**CONSIGNE DE TRAVAIL A**. Recopiez mot pour mot, s'il vous plaît, tout le passage de la liste allant de la ligne qui contient "At what (x,y)" jusqu'à la fin de la liste, ces deux bornes comprises. N'incluez pas les images dans votre réponse.

Alecks, un Français à la tête de Paper Rex : « C’était spécial de jouer les Champions chez moi »

alecks - Paper Rex (Photo by Colin Young-Wolff/Riot Games)

Après son élimination face à DRX aux Champions, Paper Rex termine la saison 2025 dans le top 4 mondial. Son coach Alexandre « alecks » Sallé revient sur ce parcours, entre satisfaction et frustrations, et trace les ambitions de l’équipe pour 2026.

Tout d’abord, peux-tu nous parler de ce match face à DRX ? Qu’est-ce qui n’a pas fonctionné ?

« On avait pourtant très bien démarré la rencontre, mais je pense que les joueurs ont été rattrapés par la nervosité. Dans ce tournoi, il y a eu trop de manches où nous nous sommes fait remonter. Alors quand DRX a commencé à enchaîner, la pression s’est installée, certains joueurs l’ont ressentie plus que d’autres. On avait pourtant les cartes en main, mais il y a eu de la précipitation, des erreurs de communication et des choix trop rapides. C’est clairement un problème de gestion des nerfs. C’est un axe de travail pour l’intersaison, mais il faut aussi rappeler qu’une saison d’esport est faite de hauts et de bas. Nous sommes actuellement dans un moment plus difficile, et malgré cela, finir top 4 reste une performance honorable. »

Vous perdez la première carte en prolongation après un bon départ. Était-ce le tournant du match ?

« Le vrai tournant, pour moi, se joue sur Lotus. Sur l’attaque, les joueurs ont complètement oublié le plan de jeu que nous avions préparé, et c’était décevant. En défense, nous menions 5-3, mais nous avons offert quatre rounds consécutifs à DRX par manque de discipline. C’était très évitable : nous avions les outils pour conclure la map, mais les joueurs se sont précipités. On sentait que la confiance n’était plus là. C’est dans ces moments-là que l’expérience fait la différence, et cette fois, DRX a été plus solide que nous. »

Que dis-tu à tes joueurs après une telle défaite, surtout pour conclure la saison ?

« Je suis partisan du fait que, quand c’est fini, c’est fini. Je ne passe pas de longues heures à revenir sur le match. Ce que je leur ai dit, c’est que j’étais fier d’eux. Ils ont accompli une grande saison. Chaque année, le niveau global s’élève, et réussir à rester dans le top mondial après cinq ans ensemble est déjà une réussite. Bien sûr, on voulait jouer la finale ici à Paris, mais le plus important est de rester constants et d’apprendre de ces moments. Je leur ai aussi rappelé qu’ils joueront encore beaucoup de grandes compétitions et de finales dans leurs carrières. Cette fois-ci, ça n’a pas marché, mais il y aura d’autres occasions. »

Si tu prends un peu de recul, comment juges-tu la saison 2025 de Paper Rex ?

« Mon exigence de base est simple : se qualifier à chaque tournoi international. C’est la condition pour représenter Paper Rex. Louper le premier event a été douloureux, mais derrière, nous avons gagné le Masters de Toronto, ce qui a été incroyable pour tout le groupe. Les Champions sont une déception parce que nous arrivions en bonne forme et nous espérions aller au bout. Mais si on m’avait dit en janvier que nous allions remporter un Masters et finir top 4 mondial, j’aurais signé immédiatement. C’est une saison notée 10/10 sur le papier. Mais connaissant notre niveau de jeu juste avant Paris, je dirais plutôt un 7 ou 8, car nous aurions pu viser encore plus haut. »

**CONSIGNE DE TRAVAIL B**. D'après l'entretien, quel tournoi Paper Rex a-t-il remporté au cours de la saison 2025 ?

**DONNÉES AFFICHÉES**.
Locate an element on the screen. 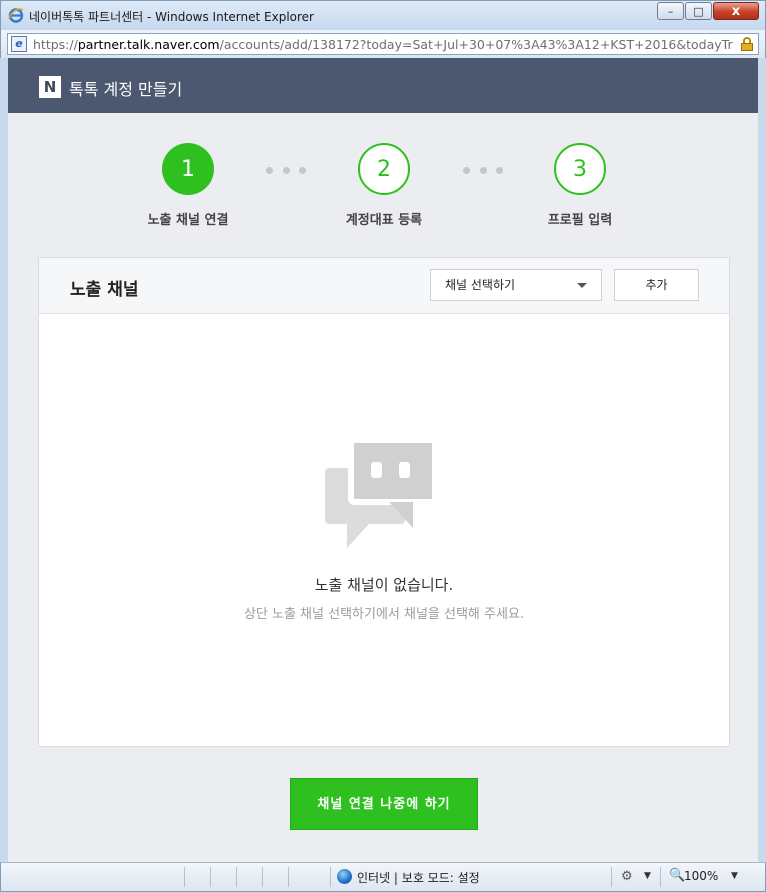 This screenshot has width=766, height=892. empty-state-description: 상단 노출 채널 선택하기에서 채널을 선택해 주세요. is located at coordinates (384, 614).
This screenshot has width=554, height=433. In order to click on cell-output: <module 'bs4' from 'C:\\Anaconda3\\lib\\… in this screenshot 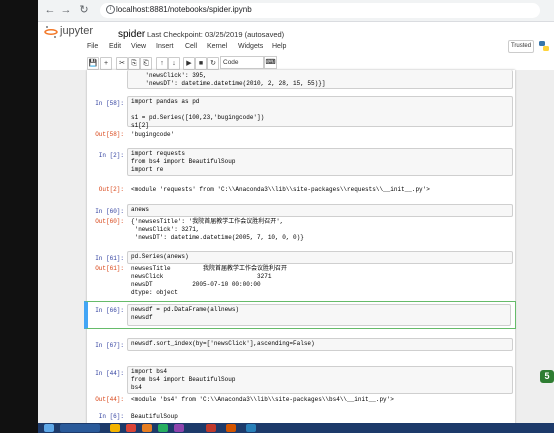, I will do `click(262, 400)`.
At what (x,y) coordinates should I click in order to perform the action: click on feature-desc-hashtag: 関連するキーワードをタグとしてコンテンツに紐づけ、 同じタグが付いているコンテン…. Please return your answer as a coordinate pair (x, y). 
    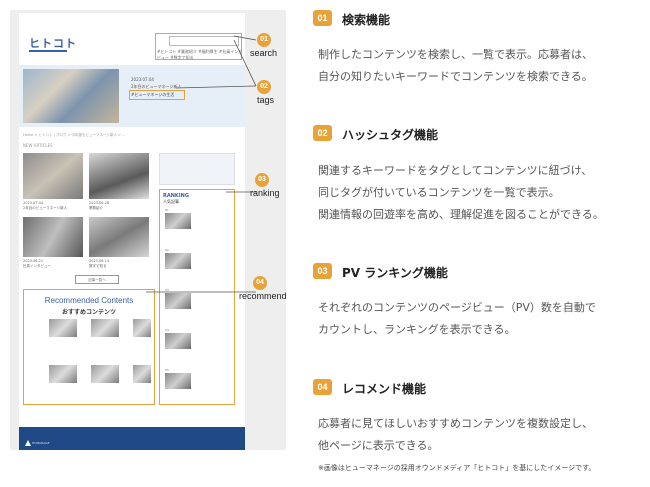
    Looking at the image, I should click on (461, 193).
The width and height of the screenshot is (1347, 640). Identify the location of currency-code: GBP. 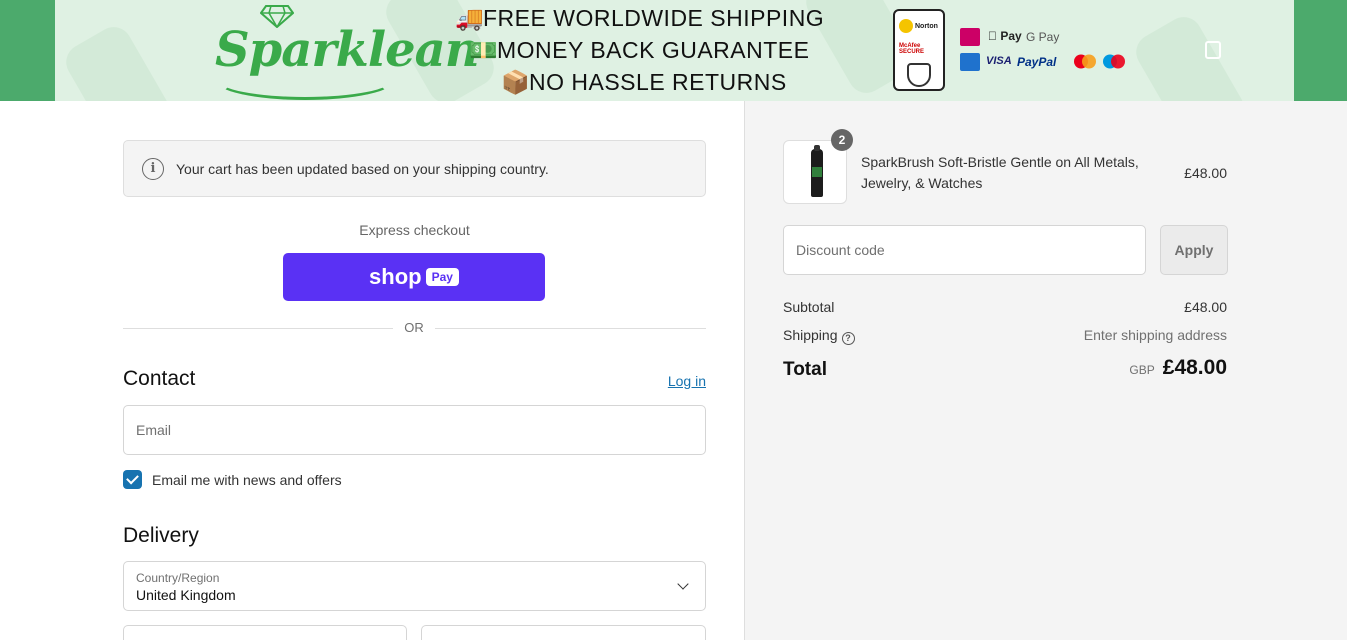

**RÉPONSE ATTENDUE A**.
At what (x,y) coordinates should I click in order to perform the action: click on feature-desc-hashtag: 関連するキーワードをタグとしてコンテンツに紐づけ、 同じタグが付いているコンテン…. Please return your answer as a coordinate pair (x, y). 
    Looking at the image, I should click on (461, 193).
The width and height of the screenshot is (1347, 640). Identify the location of currency-code: GBP. 

**RÉPONSE ATTENDUE B**. Le Masters de Toronto.